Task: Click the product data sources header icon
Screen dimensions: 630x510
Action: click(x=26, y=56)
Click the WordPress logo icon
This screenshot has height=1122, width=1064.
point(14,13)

**Work to be completed:** Go through the data and retype all of it exactly.

**Result:**
Task: Click the product data sources header icon
Screen dimensions: 630x510
Action: click(x=26, y=56)
Click the WordPress logo icon
This screenshot has height=1122, width=1064.
point(14,13)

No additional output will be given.